Data excerpts
• • • • •
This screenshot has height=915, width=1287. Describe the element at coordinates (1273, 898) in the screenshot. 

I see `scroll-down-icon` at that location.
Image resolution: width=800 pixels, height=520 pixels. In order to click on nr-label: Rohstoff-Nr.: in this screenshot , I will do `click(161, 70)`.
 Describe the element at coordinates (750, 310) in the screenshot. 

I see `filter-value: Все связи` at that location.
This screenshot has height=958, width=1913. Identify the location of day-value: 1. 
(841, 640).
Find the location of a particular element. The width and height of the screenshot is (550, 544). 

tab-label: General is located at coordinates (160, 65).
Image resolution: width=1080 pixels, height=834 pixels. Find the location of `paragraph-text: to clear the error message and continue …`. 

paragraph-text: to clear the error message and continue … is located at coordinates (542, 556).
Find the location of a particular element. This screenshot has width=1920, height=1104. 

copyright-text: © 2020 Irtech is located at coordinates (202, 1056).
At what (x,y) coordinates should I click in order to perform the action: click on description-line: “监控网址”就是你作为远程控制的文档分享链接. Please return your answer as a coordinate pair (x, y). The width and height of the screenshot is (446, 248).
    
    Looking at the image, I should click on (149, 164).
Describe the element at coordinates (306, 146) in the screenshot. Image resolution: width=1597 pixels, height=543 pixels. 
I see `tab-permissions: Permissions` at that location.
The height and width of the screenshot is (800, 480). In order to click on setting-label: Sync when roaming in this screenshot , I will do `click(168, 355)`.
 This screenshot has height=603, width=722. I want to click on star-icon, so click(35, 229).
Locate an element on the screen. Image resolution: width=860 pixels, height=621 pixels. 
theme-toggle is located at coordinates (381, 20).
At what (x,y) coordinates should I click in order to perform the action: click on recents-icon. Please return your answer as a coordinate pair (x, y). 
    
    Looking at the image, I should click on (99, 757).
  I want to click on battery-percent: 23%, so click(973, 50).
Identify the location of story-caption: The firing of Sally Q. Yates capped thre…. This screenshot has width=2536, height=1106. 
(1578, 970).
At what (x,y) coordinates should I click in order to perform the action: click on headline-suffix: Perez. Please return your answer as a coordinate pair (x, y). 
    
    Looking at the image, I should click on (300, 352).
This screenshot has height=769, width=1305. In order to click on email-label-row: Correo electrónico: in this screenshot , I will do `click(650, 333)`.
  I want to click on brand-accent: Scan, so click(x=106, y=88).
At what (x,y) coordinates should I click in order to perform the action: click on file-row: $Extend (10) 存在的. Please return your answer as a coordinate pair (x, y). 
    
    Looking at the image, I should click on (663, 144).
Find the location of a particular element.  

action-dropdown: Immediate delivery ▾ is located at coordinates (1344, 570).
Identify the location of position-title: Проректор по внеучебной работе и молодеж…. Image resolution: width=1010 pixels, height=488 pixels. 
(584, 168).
• • • • •
● WHAT IS REQUIRED:
Copy out every one of the rows above word for word, with nothing changed.

● ANSWER TO THE PROBLEM:
This screenshot has height=915, width=1287. Describe the element at coordinates (1273, 898) in the screenshot. 

I see `scroll-down-icon` at that location.
Image resolution: width=800 pixels, height=520 pixels. In order to click on nr-label: Rohstoff-Nr.: in this screenshot , I will do `click(161, 70)`.
 Describe the element at coordinates (750, 310) in the screenshot. 

I see `filter-value: Все связи` at that location.
This screenshot has height=958, width=1913. Identify the location of day-value: 1. 
(841, 640).
Find the location of a particular element. The width and height of the screenshot is (550, 544). 

tab-label: General is located at coordinates (160, 65).
Image resolution: width=1080 pixels, height=834 pixels. Find the location of `paragraph-text: to clear the error message and continue …`. 

paragraph-text: to clear the error message and continue … is located at coordinates (542, 556).
Find the location of a particular element. This screenshot has width=1920, height=1104. 

copyright-text: © 2020 Irtech is located at coordinates (202, 1056).
At what (x,y) coordinates should I click in order to perform the action: click on description-line: “监控网址”就是你作为远程控制的文档分享链接. Please return your answer as a coordinate pair (x, y). The width and height of the screenshot is (446, 248).
    
    Looking at the image, I should click on (149, 164).
Describe the element at coordinates (306, 146) in the screenshot. Image resolution: width=1597 pixels, height=543 pixels. 
I see `tab-permissions: Permissions` at that location.
The height and width of the screenshot is (800, 480). In order to click on setting-label: Sync when roaming in this screenshot , I will do `click(168, 355)`.
 This screenshot has height=603, width=722. I want to click on star-icon, so click(35, 229).
Locate an element on the screen. Image resolution: width=860 pixels, height=621 pixels. 
theme-toggle is located at coordinates (381, 20).
At what (x,y) coordinates should I click in order to perform the action: click on recents-icon. Please return your answer as a coordinate pair (x, y). 
    
    Looking at the image, I should click on (99, 757).
  I want to click on battery-percent: 23%, so click(973, 50).
Identify the location of story-caption: The firing of Sally Q. Yates capped thre…. This screenshot has width=2536, height=1106. 
(1578, 970).
At what (x,y) coordinates should I click in order to perform the action: click on headline-suffix: Perez. Please return your answer as a coordinate pair (x, y). 
    
    Looking at the image, I should click on (300, 352).
This screenshot has height=769, width=1305. In order to click on email-label-row: Correo electrónico: in this screenshot , I will do `click(650, 333)`.
  I want to click on brand-accent: Scan, so click(x=106, y=88).
At what (x,y) coordinates should I click in order to perform the action: click on file-row: $Extend (10) 存在的. Please return your answer as a coordinate pair (x, y). 
    
    Looking at the image, I should click on (663, 144).
Find the location of a particular element.  

action-dropdown: Immediate delivery ▾ is located at coordinates (1344, 570).
Identify the location of position-title: Проректор по внеучебной работе и молодеж…. Image resolution: width=1010 pixels, height=488 pixels. 
(584, 168).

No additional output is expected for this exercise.